Dikutip dari detikJatim.com, korban meninggal dunia diketahui bernama Danang Wahyudi (44) dan putranya, Dia (11), warga Gempol, Pasuruan. Keduanya tewas di lokasi kejadian setelah terjepit bagian depan truk akibat benturan keras.
Selain korban jiwa, sejumlah penumpang bus jurusan Bali juga mengalami luka, baik ringan maupun berat. Para korban segera dilarikan ke RSUD Situbondo dan fasilitas kesehatan terdekat untuk mendapatkan perawatan.
Istri Danang, Sinta (27), dilaporkan dalam kondisi kritis dan menjalani perawatan di RSU dr Abdoer Rahem Situbondo. Ia mengalami patah tulang pada rahang serta tangan kiri. Sementara tiga penumpang lainnya, yakni Rini (40), serta dua anak Danang, Fathan (5) dan Cira (3), hanya mengalami luka ringan.

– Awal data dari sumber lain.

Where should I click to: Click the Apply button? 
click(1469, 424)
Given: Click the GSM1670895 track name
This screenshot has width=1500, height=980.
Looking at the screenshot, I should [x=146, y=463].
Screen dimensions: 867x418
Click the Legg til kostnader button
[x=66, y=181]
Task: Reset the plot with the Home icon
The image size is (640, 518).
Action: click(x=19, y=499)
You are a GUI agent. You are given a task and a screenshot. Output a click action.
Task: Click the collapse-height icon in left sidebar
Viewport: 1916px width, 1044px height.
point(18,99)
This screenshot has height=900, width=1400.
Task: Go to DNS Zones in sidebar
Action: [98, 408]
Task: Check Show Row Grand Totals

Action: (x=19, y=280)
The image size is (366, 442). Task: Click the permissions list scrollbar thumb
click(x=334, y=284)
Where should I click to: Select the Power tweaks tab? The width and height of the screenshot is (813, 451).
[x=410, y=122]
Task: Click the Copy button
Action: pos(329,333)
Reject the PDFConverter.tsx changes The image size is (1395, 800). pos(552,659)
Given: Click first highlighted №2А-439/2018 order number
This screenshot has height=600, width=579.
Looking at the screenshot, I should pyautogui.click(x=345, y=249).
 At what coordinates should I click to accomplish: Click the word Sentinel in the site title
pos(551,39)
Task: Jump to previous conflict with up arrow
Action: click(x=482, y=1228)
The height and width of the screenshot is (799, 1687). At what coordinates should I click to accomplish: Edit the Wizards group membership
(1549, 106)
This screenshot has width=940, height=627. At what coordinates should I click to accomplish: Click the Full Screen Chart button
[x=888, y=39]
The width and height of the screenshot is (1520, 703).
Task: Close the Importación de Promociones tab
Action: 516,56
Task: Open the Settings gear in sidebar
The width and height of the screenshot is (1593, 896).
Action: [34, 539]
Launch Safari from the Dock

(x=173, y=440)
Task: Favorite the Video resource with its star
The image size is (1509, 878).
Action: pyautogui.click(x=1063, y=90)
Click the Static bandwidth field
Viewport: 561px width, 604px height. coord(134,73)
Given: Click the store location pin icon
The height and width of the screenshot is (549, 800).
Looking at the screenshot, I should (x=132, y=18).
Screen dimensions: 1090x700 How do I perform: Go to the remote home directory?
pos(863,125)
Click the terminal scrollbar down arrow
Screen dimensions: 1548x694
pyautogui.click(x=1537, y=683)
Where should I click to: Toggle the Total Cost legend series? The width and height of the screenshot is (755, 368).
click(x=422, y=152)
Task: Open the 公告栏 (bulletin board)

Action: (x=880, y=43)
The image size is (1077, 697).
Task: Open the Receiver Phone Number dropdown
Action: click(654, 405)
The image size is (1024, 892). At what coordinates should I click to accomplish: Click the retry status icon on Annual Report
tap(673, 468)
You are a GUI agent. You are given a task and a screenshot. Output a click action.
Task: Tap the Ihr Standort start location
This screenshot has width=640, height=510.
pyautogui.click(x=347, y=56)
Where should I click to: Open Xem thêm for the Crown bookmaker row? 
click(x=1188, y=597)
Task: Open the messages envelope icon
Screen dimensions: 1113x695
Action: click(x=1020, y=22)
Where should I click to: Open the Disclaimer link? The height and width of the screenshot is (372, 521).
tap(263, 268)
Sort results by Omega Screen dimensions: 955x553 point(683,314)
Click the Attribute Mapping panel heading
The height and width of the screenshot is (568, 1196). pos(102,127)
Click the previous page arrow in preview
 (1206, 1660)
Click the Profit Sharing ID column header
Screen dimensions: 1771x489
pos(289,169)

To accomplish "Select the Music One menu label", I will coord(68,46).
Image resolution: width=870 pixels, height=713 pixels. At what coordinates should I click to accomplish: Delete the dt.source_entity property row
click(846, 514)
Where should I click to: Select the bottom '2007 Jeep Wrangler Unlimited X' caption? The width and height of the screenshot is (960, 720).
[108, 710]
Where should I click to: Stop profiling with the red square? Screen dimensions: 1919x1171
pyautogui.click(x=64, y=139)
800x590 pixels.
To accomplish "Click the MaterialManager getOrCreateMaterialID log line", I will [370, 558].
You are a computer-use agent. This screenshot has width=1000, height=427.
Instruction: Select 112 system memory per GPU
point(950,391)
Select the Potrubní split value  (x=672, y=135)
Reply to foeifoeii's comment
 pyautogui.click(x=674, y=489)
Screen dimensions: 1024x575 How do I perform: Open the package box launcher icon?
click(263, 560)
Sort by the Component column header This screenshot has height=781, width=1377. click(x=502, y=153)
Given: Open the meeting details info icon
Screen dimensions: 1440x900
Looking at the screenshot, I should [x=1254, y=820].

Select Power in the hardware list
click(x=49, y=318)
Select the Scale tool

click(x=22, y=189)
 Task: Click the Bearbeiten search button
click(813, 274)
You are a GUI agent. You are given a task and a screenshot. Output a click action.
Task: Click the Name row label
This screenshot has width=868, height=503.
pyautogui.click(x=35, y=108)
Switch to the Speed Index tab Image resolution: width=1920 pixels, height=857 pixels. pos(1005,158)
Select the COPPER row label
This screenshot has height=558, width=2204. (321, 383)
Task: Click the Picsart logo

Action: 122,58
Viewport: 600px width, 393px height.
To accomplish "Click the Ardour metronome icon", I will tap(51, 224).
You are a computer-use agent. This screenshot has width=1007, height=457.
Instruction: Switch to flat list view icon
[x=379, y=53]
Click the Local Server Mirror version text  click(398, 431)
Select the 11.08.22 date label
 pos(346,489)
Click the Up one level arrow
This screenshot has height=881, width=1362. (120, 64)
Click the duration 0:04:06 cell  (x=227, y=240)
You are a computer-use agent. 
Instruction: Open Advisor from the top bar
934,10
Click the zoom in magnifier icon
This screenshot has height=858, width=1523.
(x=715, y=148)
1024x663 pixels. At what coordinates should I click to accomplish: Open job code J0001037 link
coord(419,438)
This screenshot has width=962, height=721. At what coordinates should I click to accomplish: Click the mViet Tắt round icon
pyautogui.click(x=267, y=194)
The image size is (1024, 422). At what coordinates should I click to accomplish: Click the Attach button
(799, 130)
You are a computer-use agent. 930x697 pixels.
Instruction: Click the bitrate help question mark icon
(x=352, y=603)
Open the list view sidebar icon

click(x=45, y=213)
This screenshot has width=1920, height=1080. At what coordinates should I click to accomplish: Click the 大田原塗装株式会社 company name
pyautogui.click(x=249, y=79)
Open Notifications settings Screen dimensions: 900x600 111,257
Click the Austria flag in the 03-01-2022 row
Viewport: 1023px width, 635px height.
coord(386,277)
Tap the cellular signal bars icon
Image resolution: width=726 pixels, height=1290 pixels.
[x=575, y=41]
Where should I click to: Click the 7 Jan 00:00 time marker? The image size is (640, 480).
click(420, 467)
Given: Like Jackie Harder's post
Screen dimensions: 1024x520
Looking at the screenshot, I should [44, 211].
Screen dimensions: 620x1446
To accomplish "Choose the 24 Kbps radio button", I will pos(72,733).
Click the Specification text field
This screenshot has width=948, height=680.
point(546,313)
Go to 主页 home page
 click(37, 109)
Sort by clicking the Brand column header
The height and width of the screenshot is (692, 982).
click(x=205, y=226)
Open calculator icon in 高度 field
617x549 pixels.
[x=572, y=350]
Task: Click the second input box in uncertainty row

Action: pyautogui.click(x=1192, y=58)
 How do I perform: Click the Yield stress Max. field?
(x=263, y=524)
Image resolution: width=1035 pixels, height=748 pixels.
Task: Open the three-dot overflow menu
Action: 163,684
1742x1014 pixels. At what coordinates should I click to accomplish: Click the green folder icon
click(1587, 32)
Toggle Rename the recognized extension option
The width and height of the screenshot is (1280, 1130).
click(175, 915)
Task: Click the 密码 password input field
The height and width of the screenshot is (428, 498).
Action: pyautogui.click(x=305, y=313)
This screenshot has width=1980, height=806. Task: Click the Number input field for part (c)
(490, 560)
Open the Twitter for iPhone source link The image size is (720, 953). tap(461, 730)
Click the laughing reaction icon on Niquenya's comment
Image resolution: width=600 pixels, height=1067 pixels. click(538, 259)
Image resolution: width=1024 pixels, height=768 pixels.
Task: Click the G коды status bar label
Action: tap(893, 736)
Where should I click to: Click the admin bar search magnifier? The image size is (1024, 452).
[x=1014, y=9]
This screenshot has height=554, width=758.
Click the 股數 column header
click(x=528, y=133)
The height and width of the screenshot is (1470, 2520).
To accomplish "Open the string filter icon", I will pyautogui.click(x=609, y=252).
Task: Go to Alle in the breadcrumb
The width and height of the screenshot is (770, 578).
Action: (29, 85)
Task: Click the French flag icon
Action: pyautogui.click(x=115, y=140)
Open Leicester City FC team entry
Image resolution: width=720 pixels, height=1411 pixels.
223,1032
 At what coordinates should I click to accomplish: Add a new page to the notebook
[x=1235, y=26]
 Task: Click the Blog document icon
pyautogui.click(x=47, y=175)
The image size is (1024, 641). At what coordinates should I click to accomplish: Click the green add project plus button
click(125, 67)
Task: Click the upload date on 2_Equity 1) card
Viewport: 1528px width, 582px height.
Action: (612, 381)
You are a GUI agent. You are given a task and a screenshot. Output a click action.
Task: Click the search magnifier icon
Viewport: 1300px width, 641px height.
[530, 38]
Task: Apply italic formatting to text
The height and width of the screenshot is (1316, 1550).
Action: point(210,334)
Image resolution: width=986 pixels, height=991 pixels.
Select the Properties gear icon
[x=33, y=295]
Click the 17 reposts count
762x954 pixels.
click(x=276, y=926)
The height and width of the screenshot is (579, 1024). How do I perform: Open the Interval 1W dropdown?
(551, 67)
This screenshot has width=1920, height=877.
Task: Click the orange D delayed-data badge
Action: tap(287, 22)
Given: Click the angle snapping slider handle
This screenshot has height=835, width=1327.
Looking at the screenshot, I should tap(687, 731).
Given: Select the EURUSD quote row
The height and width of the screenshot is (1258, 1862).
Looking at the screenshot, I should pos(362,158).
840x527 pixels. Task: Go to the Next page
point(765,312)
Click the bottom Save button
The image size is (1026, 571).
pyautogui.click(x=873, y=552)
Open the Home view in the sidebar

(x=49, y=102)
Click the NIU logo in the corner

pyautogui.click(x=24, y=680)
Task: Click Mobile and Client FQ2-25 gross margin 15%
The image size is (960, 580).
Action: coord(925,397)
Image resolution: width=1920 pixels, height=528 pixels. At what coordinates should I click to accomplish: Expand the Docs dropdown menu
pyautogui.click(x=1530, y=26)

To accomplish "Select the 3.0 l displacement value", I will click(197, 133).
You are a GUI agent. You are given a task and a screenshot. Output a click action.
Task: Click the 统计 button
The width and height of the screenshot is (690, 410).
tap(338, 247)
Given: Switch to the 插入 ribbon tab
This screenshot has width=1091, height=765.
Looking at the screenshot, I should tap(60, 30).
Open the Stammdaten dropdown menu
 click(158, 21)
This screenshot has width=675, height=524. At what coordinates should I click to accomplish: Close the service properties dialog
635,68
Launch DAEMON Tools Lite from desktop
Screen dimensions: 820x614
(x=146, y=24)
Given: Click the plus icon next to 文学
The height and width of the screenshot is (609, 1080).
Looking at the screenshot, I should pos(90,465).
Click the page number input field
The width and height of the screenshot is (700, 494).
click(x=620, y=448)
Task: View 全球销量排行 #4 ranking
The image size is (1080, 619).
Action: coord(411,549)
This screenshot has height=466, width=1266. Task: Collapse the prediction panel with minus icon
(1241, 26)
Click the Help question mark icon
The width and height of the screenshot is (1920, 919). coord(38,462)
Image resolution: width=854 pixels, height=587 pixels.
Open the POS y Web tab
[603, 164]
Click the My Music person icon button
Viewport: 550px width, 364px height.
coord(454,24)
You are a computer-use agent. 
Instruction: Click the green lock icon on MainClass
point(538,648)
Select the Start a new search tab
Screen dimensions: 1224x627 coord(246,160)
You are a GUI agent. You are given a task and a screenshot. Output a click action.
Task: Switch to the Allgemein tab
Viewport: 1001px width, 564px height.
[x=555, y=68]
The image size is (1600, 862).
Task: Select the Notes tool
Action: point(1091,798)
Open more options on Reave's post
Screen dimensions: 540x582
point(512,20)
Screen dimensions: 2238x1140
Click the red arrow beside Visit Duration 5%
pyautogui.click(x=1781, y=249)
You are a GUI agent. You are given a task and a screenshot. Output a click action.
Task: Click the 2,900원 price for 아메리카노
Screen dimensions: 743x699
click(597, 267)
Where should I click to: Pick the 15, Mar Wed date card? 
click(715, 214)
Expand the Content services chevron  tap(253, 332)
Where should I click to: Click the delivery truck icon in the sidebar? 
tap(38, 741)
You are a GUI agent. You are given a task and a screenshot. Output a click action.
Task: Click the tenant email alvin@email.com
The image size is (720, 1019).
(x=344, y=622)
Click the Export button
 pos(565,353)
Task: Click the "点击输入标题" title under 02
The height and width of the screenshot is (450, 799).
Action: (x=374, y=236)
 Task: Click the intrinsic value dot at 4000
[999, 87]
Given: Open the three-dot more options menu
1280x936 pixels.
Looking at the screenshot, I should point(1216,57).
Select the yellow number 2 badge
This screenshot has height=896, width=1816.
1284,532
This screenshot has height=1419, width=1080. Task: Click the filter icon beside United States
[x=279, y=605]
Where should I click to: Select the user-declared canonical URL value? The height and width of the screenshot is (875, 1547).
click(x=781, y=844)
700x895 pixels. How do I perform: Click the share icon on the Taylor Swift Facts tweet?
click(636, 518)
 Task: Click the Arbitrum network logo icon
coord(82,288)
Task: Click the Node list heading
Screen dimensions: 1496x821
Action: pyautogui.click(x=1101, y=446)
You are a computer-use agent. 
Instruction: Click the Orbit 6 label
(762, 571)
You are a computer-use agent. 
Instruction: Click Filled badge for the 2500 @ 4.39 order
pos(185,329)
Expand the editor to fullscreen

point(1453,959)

Sopir bus, Samsul Huda (52), warga Sidoarjo, turut menjadi korban dengan luka patah pada kaki kiri.
Kecelakaan ini melibatkan bus milik PO Grahita Tirta Mojokerto bernopol S 7436 UN dan truk boks bernopol L 8854 VK. Dugaan sementara, insiden dipicu oleh kelalaian pengemudi bus saat mendahului kendaraan di depannya.
Kasatlantas Polres Situbondo, AKP Nanang Hendra Irawan, menyampaikan bahwa manuver berisiko tersebut menjadi pemicu tabrakan.
“Berdasarkan keterangan saksi dan penumpang, sopir bus mendahului dua kendaraan sekaligus tanpa memperhatikan arus lalu lintas dari arah berlawanan,” ujarnya.
Saat ini, kedua kendaraan telah diamankan oleh Unit Gakkum Satlantas Polres Situbondo untuk kepentingan penyelidikan lebih lanjut.
Pihak kepolisian mengimbau para pengguna jalan agar lebih berhati-hati, terutama saat melintas di jalur Pantura yang dikenal padat dan rawan kecelakaan.
“Kami juga mengimbau para pengendara untuk lebih waspada saat melintasi jalur Pantura Situbondo,” pungkasnya.